La détermination d’un battant

Dr Jacques Thibault

La vie nous réserve toujours des surprises, parfois des bonnes mais aussi des moins bonnes. Les premières, on les accueille toujours avec plaisir. Les secondes, on doit composer avec et choisir comment réagir. Les habitués du Centre Multisports auront sûrement remarqué, à un moment ou à un autre, un homme à la tête blanche, marchant sur la piste d’athlétisme, la jambe droite traînant légèrement, le bras droit en flexion figé, le regard droit et déterminé. On peut le voir aussi à la salle de conditionnement physique exécutant inlassablement des exercices de force, d’assouplissement et de coordination, obéissant efficacement aux directives de sa kinésiologue Marie-Michèle Castonguay. Cet homme, c’est le Dr Jacques Thibault, 70 ans.

Un virage de 180 degrés

Jacques Thibault
Jacques Thibault

L’entrevue que nous avons faite avec lui s’est déroulée en marchant à ses côtés sur la piste d’athlétisme du Centre Multisports durant un bon trois quarts d’heure. Pas question pour lui d’arrêter. Originaire de Mont-Joli, Jacques a commencé sa carrière comme professeur d’éducation physique à Sainte-Thérèse. Bien qu’il aimât côtoyer les jeunes, la profession ne le motivait cependant plus assez après cinq ans. Au détour d’une rencontre déterminante, il prit la décision de faire un virage à 180 degrés et de retourner aux études en médecine dentaire, « une excellente décision » prend-il soin de préciser.
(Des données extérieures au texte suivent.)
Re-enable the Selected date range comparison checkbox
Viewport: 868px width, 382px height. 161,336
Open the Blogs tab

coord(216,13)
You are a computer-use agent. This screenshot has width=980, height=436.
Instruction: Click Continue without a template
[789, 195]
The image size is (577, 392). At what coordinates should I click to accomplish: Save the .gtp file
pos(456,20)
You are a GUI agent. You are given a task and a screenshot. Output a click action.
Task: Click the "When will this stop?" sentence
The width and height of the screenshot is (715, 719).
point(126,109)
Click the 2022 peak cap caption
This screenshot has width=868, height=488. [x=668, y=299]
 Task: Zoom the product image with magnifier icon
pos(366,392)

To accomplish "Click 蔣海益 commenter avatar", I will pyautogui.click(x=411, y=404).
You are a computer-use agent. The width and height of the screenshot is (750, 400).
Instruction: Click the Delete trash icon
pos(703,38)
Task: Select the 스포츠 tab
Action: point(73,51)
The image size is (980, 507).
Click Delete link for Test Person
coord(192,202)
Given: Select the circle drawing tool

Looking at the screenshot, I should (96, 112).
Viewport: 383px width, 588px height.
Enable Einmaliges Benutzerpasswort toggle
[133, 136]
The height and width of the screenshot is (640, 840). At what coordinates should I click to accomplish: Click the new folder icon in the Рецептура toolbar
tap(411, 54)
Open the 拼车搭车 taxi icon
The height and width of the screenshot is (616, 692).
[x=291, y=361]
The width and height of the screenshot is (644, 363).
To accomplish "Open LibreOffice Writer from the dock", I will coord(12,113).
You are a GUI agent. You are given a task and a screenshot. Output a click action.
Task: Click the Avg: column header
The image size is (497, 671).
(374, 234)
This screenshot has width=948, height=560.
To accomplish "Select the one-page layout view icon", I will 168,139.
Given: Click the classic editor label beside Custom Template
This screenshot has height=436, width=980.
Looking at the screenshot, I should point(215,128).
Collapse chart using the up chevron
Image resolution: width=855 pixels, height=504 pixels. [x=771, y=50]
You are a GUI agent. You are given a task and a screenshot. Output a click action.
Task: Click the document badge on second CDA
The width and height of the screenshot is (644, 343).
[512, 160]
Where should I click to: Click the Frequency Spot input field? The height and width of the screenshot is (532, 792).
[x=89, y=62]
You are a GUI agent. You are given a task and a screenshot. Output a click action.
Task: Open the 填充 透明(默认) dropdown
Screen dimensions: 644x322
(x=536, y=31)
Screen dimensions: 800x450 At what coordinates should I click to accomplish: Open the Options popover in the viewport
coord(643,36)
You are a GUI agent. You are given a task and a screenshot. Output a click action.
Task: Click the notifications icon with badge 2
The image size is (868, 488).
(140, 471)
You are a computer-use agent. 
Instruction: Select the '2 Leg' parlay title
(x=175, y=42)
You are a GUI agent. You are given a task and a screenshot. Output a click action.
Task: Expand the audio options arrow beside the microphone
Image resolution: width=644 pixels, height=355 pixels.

Une fois promu, il a pratiqué 33 ans comme chirurgien-dentiste dans son propre cabinet à Ottawa, tout en demeurant durant tout ce temps à Hudson. « J’ai adoré pratiquer comme dentiste, j’étai heureux comme ça se peut pas. »

À voile, dans la baie

Athlète accompli, il était un adepte de la course à pied et un passionné de ski alpin. Comme coureur, il a complété quelques marathons et plusieurs courses de 5 et 10 km ainsi que des demi-marathons. Comme skieur, il a dévalé les plus belles montagnes d’Amérique du Nord, avec toute l’énergie et la fougue qui peut animer une personne en pleine possession de tous ses moyens. Possédant une résidence secon­daire dans la baie Georgienne, au nord de Toronto, il a développé une véritable passion pour lavoile, sillonnant durant des années la baie Georgienne et le lac Huron, véritables mers intérieures. À la barre des quelques voiliers qu’il a possédés au fil des ans, il a navigué par beau temps, mais il a aussi affronté les coups de grains des mauvais jours avec la confiance et la détermination qui l’ont toujours animé.

Le corps comme prison

D’homme hyperactif qu’il était avec des projets de voyages et d’aventures plein la tête pour sa retraite, sa vie a tragiquement basculé il y a trois ans. En l’espace de trois semaines, il a été victime de quatre accidents vasculaires cérébraux (AVC). Si les trois premiers ne l’avaient pas trop affecté, le quatrième l’a laissé complètement paralysé du côté droit. En l’espace d’un instant, il s’est retrouvé prisonnier de son propre corps. Trois longues semaines paralysé dans un lit. L’année qui suivit fut très difficile : réapprendre à se lever, à marcher, apprivoiser son corps et ses nouvelles limitations.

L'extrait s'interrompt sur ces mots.